Es ist daher der gesetzgeberische Wille zur Auslegung des Begriffes "Leistungsempfänger" heranzuziehen. Hiernach sollte die Kostenpflicht für Verfahren eingeführt werden, an denen Personen beteiligt sind, die nicht eines besonderen sozialen Schutzes in Form eines kostenfreien Rechtsschutzes bedürfen; die Gebührenprivilegierung sei von ihrem Schutz-zweck zur Durchsetzung von Ansprüchen auf Sozialleistungen ausgerichtet (amtliche Be-gründung in BT-Drs. 14/5943, Seiten 28f., Zu Nr. 68). Der Begriff der Leistungsempfänger ist daher auf die Empfänger von Sozialleistungen zu begrenzen (offenlassend: Beschluss des Bundessozialgerichts vom 22.09.2004, Az.: B 11 AL 33/03 R, zu finden in JURIS).

Die Beschwerdegegnerin empfängt durch die Auszahlung keine Sozialleistung. Denn sie verwirklicht hiermit nicht eigene soziale Rechte. Mit dem Vermittlungsgutschein verpflichtet sich die Agentur für Arbeit, den Vergütungsanspruch des Vermittlers, der den Arbeitnehmer vermittelt hat, zu erfüllen, § 421g Abs. 1 Satz 2 des Dritten Buches Sozial-gesetzbuch (SGB III). Dieser Auszahlungsanspruch entspringt aber der Verpflichtung der Bundesagentur, die zwischen Vermittelten und Vermittler bestehenden Zahlungsverpflich-tung für den Vermittelten zu übernehmen (Gagel, Arbeitsförderung - SGB III, § 421g, Rz. 7).
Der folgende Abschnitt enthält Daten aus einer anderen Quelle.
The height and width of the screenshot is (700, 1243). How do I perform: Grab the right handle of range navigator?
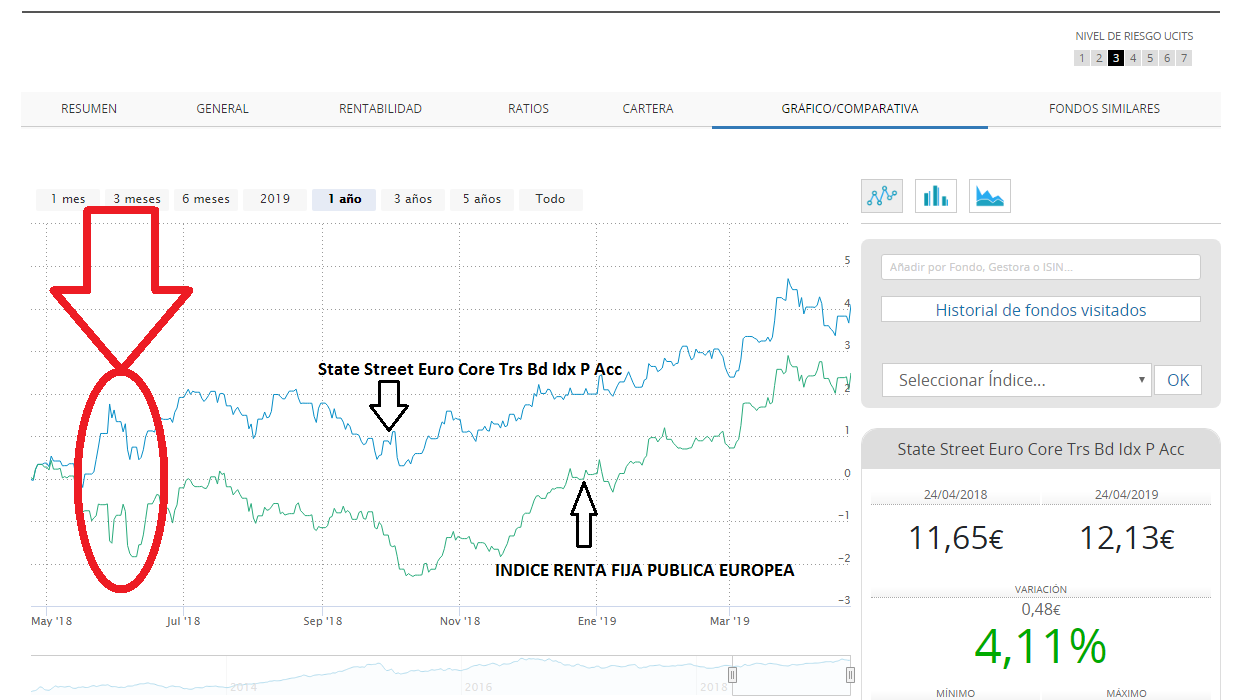pyautogui.click(x=851, y=675)
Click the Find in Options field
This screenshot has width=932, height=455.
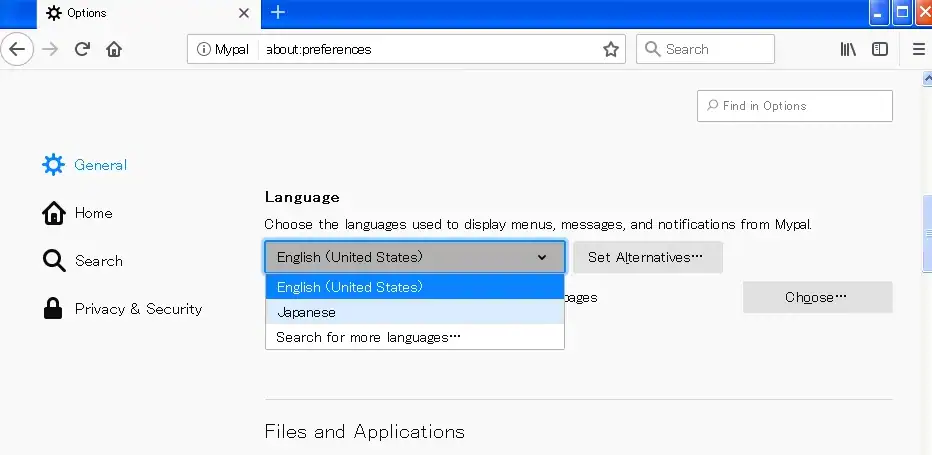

Er dient zur Erfüllung des Honorars des Vermittlers zugunsten des Vermittelten, der von seiner Zahlungspflicht befreit wird; ihm steht die Gegenleistung der Vermittlung gegenüber. Dann begünstigt der Auszahlungsanspruch aber nicht den Vermittler, der seinen Vergütungsanspruch andernfalls gegen den Vermittelten zivilrechtlich durchsetzen könnte. Er kommt vielmehr dem Vermittelten zugute, dessen soziales Recht an einer Teilhabe am Erwerbsleben durch eine zügigere und qualifizierte Vermittlung gewährleistet werden soll (vgl. Bericht des Ausschusses für Arbeit und Sozialordnung vom 14.03.2002, in BT-Drs 14/8546, Seite 10, zu Nr. 34). Der Vermittler dient nur zur Verwirklichung dieses sozialen Rechtes, ist aber nicht dessen Nutznießer.
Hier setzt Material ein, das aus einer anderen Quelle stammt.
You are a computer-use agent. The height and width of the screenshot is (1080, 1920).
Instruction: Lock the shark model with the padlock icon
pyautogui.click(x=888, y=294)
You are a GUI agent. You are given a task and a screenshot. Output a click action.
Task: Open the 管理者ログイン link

Dies wird auch noch durch die systematische Stellung des Zahlungsanspruches und des Vermittlungsgutscheines im SGB III verdeutlicht. Die Regelung des § 421g findet sich im 2. Abschnitt – Ergänzungen für übergangsweise mögliche Leistungen und zeitweilige Aufgaben – des 13. Kapitels – Sonderregelungen -. Sie knüpft materiell-rechtlich an die Vorgaben des § 296 SGB III – Vermittlungsvertrag zwischen einem Vermittler und einem Arbeitsuchenden – an, der wiederum im 7. Kapitel – Weitere Aufgaben der Bundesagen-tur – zu finden ist. Keine der beiden Abschnitte regelt originär Leistungen der Bundes-agentur. Der Vermittler ist – anders als Arbeitgeber (§ 3 Abs. 2 SGB III) oder Träger von Arbeitsförderungsmaßnahmen (§ 3 Abs. 3 SGB III) – nicht als Leistungsempfänger im Leistungskatalog des § 3 SGB III oder des § 19 des Ersten Buches Sozialgesetzbuch (SGB I) aufgeführt.
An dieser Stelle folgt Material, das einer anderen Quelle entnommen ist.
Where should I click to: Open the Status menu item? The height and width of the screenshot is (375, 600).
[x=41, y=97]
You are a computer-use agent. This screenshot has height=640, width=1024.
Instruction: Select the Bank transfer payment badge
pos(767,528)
2. Die Kosten des Klagverfahrens vor dem Sozialgericht waren der Beschwerdegegnerin zu 2. aufzuerlegen. Sie hat das Klagbegehren anerkannt und war somit unterlegen. Die Ausnahmeregelung des § 156 VwGO war nicht einschlägig, weil die Beschwerdegegnerin zu 2. Anlass zur Erhebung der Klage gegeben hat.

3. Infolge dessen war auch der Streitwert des Klageverfahrens vor dem Sozialgericht festzu-setzen. Die Streitwertfestsetzung beruht auf §§ 25 Abs. 2 Satz 1, 13 Abs. 1 Satz 1, Abs. 2 GKG und folgt den nachvollziehbaren Angaben in der Klagschrift.

Das Beschwerdeverfahren ist gebührenfrei; Kosten sind nicht zu erstatten, § 25 Abs. 4 GKG.

Dieser Beschluss ist gemäß § 177 SGG endgültig.